[START OF Text shown]

# BOB food



## ghostman (Dec 11, 2014)

what are some good ideas for food to put in a bug out bag?


----------



## sideKahr (Oct 15, 2014)

Energy bars, jerky. Hard to come up with stuff that won't freeze in my climate.


----------



## Arklatex (May 24, 2014)

Trail mix, clif bars, dehydrated camp meals, ramen, jerkey, tinned meat or pouches of meat.

Snares and fishing kit. Know how to use them.

Don't forget a means to cook.


----------



## HuntingHawk (Dec 16, 2012)

Depends on how you are going to use the BOB. If it is to get to a preplanned & stocked location you want foods you can eat on the go. Stopping to cook foods kills time & time probably isn't on your side.


----------



## Arklatex (May 24, 2014)

HuntingHawk said:


> Depends on how you are going to use the BOB. If it is to get to a preplanned & stocked location you want foods you can eat on the go. Stopping to cook foods kills time & time probably isn't on your side.


What is your suggestion for someone who needs to walk for several days?

[END OF Text shown]
[START OF Provided information]

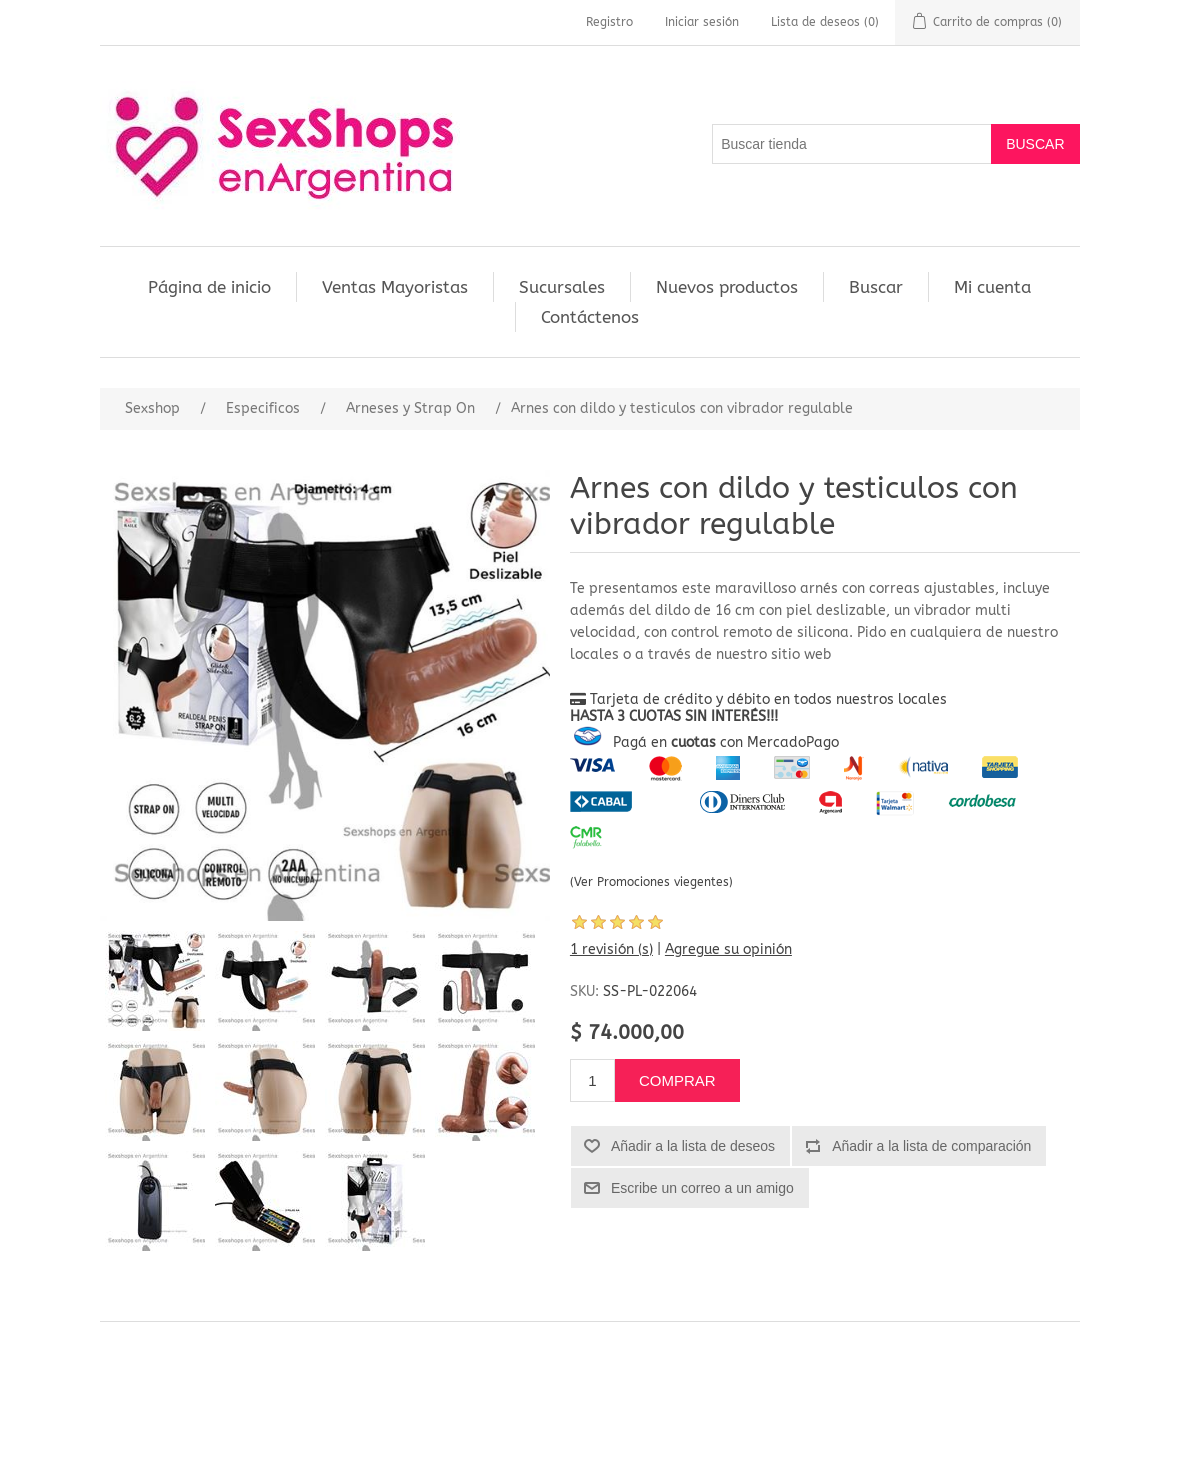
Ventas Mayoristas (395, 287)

[END OF Provided information]
[START OF Provided information]

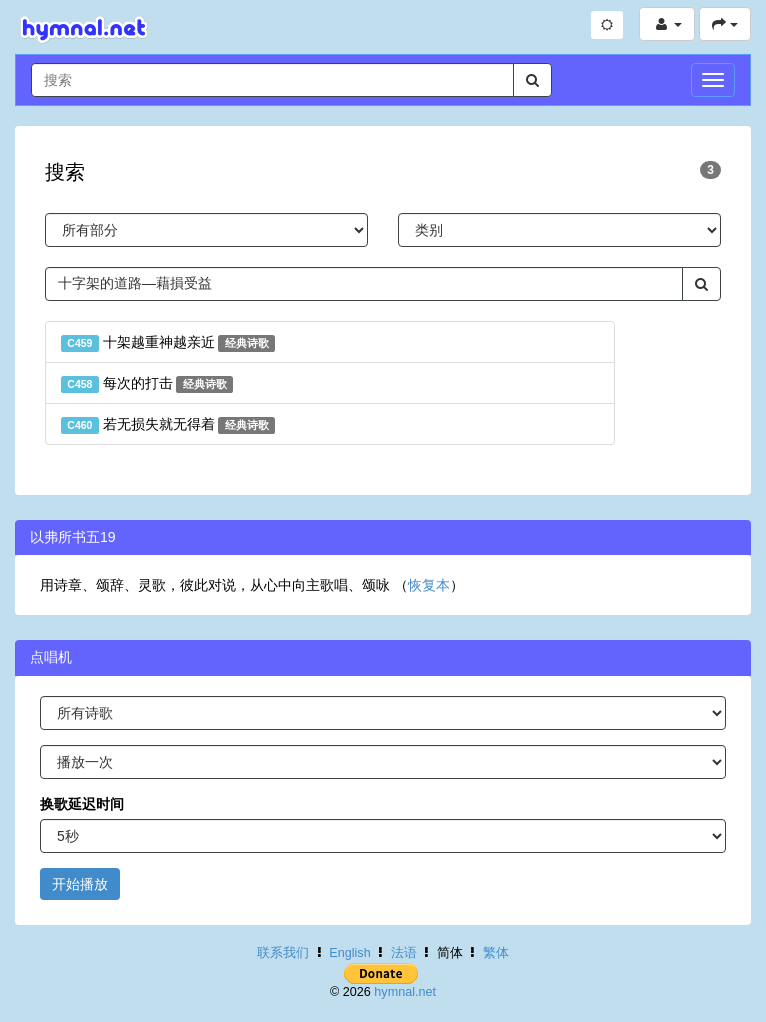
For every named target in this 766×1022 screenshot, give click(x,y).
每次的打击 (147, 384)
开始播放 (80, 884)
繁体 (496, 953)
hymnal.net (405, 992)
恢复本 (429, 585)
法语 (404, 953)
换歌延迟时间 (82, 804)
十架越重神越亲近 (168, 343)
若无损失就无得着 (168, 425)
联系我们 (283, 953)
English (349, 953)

[END OF Provided information]

→ **Exercise task**
In the forum thread about bug-out bag food, what does sideKahr say is hard to come up with?

→ **Task solution**
Food that won't freeze in sideKahr's climate.